- **What you should do**
Which lines in the listing below contain the string "menu"? Extract each of them in full.

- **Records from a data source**
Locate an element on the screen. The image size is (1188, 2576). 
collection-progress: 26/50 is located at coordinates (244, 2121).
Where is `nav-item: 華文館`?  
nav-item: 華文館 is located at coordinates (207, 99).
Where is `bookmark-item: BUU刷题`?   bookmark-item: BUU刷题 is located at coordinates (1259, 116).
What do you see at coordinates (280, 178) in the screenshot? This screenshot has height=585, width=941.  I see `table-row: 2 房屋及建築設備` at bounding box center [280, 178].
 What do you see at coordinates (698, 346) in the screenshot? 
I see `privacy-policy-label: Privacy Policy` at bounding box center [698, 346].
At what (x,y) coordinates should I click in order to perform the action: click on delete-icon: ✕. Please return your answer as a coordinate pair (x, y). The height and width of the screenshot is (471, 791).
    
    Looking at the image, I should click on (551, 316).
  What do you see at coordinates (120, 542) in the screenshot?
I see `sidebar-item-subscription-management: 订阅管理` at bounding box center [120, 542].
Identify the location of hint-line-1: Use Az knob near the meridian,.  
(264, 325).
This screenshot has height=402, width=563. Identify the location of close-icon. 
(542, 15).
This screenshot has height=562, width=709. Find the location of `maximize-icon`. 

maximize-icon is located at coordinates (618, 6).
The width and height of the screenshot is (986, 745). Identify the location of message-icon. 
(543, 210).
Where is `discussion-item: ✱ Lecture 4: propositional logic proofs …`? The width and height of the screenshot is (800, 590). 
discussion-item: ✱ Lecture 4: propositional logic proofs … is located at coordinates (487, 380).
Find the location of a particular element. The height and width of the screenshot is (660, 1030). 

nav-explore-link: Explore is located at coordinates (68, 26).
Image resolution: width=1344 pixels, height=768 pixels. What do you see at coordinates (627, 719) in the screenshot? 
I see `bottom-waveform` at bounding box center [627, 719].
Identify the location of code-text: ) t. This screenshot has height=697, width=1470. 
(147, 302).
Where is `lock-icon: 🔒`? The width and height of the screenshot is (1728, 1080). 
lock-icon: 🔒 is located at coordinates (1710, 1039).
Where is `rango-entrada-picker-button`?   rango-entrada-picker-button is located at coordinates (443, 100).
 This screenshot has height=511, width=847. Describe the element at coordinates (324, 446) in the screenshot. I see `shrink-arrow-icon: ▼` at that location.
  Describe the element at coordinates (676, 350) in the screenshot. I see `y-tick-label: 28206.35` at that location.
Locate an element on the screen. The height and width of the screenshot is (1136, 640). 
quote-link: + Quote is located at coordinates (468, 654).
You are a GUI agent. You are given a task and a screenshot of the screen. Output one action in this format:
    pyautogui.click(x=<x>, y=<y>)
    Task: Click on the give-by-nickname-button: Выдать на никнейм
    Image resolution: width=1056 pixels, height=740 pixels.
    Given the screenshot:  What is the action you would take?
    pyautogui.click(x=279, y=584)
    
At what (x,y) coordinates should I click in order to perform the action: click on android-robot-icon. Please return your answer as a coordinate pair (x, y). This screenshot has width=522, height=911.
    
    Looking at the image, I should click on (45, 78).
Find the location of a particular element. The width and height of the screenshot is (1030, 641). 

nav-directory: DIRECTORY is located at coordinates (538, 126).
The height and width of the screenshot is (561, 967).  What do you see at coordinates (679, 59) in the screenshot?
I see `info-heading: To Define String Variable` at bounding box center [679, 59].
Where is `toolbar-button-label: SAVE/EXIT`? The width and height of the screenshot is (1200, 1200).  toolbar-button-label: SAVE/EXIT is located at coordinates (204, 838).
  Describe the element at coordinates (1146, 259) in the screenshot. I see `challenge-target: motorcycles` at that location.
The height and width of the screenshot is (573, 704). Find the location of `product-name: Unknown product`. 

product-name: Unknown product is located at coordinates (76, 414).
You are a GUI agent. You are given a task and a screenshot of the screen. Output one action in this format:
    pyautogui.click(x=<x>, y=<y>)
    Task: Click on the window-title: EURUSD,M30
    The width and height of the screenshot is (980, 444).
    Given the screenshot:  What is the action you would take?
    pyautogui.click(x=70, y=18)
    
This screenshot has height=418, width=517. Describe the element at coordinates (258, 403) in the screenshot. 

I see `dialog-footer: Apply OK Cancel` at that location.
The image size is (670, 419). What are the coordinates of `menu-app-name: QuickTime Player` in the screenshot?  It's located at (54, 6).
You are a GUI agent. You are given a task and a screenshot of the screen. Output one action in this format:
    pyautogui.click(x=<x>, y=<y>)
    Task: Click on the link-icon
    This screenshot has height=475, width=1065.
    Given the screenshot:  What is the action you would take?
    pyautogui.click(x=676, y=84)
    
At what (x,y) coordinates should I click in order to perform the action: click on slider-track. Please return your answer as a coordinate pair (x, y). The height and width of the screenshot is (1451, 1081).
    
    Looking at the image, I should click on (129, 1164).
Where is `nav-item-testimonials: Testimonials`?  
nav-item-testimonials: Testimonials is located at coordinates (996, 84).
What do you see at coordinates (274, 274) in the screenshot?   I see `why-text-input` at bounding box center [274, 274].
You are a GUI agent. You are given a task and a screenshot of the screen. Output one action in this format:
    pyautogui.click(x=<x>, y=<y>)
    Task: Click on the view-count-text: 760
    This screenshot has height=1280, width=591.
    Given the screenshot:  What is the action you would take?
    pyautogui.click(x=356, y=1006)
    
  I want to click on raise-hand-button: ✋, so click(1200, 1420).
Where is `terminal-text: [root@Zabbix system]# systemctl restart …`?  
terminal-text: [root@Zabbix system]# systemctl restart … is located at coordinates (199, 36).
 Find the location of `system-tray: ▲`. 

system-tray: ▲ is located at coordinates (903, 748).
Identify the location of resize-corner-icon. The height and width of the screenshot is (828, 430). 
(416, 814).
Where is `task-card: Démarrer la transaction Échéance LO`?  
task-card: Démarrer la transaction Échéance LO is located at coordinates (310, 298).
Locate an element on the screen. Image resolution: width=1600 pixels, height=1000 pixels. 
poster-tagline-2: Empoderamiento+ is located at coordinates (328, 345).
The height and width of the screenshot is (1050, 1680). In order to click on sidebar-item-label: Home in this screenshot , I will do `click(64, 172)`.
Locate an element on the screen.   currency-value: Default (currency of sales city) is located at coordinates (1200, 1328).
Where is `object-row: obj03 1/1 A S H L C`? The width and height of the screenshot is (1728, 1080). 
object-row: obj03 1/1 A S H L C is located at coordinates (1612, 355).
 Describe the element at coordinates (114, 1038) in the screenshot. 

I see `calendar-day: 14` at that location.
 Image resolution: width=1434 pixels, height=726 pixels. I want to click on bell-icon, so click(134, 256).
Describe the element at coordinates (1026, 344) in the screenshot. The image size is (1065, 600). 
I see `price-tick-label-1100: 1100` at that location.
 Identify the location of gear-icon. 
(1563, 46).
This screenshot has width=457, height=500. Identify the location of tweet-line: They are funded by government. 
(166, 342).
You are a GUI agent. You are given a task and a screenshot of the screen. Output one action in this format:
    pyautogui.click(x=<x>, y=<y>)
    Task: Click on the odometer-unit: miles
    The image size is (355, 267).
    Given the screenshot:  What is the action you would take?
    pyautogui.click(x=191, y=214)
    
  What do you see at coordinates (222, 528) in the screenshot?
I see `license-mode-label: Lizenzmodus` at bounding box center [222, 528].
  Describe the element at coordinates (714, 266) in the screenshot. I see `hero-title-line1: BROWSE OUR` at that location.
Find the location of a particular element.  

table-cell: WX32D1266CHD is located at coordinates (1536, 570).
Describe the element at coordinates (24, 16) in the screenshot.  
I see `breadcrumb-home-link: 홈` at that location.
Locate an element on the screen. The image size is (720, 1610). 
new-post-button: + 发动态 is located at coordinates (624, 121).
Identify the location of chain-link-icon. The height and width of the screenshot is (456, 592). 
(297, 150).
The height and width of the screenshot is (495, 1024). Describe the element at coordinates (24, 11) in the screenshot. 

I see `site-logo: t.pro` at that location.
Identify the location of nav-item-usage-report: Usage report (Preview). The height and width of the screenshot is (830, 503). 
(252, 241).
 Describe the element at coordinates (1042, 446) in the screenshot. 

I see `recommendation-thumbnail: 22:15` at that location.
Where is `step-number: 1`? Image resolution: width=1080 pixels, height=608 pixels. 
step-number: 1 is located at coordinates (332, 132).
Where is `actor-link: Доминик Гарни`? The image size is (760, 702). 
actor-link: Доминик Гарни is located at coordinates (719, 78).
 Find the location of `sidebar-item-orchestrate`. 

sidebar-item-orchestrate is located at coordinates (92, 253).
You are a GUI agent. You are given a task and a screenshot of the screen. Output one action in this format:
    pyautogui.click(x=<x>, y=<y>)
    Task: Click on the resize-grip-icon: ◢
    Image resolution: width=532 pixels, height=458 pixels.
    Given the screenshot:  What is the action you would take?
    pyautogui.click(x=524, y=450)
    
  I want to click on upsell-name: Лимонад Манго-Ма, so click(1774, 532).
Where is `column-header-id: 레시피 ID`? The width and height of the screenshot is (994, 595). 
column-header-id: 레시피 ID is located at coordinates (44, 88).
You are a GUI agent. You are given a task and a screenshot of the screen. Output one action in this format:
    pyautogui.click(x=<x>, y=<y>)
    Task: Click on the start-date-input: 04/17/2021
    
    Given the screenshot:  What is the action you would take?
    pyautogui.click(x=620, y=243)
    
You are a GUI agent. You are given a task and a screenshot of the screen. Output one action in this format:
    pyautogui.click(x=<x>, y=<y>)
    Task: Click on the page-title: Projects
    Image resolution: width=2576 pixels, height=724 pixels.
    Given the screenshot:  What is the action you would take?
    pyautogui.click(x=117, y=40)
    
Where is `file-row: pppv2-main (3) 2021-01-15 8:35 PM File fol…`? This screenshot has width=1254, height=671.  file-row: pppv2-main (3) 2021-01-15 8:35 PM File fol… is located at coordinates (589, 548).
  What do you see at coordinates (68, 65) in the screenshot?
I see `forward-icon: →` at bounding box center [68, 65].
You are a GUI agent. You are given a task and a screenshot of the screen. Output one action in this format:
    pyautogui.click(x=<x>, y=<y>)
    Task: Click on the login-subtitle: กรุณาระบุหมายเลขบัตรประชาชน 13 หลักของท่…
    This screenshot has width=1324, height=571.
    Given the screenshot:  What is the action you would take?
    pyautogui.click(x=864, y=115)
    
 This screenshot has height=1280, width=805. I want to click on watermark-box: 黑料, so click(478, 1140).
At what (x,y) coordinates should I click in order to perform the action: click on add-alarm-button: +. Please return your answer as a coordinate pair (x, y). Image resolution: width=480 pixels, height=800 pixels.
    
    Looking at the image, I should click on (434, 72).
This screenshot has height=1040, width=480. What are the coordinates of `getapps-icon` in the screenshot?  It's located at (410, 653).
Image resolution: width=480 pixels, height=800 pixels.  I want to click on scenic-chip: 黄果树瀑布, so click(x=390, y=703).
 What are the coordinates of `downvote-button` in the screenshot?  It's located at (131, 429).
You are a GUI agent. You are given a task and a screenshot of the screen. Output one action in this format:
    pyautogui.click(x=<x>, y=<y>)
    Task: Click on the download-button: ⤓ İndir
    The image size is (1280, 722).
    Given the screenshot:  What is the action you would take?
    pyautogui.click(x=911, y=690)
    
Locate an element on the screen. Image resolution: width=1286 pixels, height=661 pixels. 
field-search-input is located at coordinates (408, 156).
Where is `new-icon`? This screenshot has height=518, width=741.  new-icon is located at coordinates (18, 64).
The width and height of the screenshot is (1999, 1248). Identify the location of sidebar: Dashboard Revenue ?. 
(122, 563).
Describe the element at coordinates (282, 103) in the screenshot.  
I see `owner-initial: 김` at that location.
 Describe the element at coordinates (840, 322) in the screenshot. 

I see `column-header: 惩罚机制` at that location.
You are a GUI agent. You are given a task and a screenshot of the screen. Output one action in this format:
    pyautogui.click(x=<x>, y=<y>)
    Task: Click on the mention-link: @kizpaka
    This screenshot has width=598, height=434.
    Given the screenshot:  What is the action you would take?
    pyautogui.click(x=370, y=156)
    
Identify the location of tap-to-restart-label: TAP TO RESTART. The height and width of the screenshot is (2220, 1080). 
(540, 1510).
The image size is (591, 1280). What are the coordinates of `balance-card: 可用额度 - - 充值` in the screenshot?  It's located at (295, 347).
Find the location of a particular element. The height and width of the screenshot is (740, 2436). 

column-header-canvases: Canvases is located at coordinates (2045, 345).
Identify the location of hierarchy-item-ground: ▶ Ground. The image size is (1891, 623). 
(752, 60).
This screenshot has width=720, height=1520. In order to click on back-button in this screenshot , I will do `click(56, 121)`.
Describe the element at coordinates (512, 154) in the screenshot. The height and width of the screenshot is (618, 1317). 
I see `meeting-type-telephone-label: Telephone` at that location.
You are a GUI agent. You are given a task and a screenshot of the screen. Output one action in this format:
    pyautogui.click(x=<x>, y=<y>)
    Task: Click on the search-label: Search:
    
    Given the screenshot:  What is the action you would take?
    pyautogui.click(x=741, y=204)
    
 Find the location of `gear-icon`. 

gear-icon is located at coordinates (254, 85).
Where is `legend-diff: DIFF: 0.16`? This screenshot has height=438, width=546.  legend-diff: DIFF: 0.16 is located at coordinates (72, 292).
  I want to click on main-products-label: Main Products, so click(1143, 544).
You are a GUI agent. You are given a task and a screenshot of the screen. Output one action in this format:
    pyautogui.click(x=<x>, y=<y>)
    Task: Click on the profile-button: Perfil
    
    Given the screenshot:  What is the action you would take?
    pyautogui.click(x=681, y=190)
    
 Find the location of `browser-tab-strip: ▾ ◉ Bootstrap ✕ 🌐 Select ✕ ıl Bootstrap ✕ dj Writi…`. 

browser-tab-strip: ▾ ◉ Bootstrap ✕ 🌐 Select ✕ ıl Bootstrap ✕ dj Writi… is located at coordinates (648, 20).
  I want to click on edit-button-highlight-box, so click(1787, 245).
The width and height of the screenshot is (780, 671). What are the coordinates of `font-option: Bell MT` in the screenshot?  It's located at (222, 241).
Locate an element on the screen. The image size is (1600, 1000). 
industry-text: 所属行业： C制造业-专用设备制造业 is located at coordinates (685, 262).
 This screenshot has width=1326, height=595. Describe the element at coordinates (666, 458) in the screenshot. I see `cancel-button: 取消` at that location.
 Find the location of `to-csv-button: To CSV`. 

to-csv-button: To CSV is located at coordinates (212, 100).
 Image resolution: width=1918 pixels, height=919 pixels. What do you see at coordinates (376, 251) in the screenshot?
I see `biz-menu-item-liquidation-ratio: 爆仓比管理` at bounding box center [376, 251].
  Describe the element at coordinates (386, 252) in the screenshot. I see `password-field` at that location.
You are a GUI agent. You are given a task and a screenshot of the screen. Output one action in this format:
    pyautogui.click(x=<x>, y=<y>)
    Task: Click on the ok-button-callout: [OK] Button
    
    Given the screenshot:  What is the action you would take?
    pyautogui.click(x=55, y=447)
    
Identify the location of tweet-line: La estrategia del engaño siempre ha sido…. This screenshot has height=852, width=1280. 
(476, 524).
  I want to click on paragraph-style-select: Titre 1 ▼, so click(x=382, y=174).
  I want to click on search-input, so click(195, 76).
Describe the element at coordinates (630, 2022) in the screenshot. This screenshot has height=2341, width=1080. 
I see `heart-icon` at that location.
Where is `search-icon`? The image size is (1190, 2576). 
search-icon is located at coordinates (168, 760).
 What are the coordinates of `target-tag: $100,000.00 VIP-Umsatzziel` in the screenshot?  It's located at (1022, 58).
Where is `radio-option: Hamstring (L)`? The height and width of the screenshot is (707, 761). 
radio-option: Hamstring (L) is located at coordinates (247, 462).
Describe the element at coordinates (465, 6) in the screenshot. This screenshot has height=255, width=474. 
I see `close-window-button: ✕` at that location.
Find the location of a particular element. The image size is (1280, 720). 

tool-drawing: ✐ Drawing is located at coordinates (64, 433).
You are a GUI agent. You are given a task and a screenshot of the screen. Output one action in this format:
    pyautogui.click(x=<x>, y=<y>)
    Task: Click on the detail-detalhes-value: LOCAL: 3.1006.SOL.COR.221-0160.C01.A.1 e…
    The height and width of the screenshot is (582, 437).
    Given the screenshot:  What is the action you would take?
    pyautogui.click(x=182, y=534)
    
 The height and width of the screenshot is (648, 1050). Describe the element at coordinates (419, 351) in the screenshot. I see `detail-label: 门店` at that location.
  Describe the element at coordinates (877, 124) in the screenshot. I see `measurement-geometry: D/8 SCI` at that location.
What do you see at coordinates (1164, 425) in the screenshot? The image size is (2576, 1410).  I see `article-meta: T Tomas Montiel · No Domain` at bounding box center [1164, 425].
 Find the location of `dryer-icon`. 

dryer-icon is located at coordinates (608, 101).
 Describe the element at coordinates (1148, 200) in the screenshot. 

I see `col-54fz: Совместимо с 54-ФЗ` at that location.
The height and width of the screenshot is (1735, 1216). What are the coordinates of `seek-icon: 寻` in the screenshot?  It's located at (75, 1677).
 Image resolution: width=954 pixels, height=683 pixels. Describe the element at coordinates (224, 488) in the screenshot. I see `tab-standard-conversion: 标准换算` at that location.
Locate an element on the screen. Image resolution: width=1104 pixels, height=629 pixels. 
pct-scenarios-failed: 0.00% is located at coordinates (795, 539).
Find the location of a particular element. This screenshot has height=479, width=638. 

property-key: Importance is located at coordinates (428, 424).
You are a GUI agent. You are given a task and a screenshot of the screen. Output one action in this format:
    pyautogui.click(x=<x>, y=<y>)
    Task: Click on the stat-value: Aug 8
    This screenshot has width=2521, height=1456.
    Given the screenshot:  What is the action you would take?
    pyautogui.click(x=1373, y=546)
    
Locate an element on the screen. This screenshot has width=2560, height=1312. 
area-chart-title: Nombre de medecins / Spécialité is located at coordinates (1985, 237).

- **Task solution**
The image size is (670, 419). What are the coordinates of `menu-app-name: QuickTime Player` in the screenshot?  It's located at (54, 6).
I see `biz-menu-item-liquidation-ratio: 爆仓比管理` at bounding box center [376, 251].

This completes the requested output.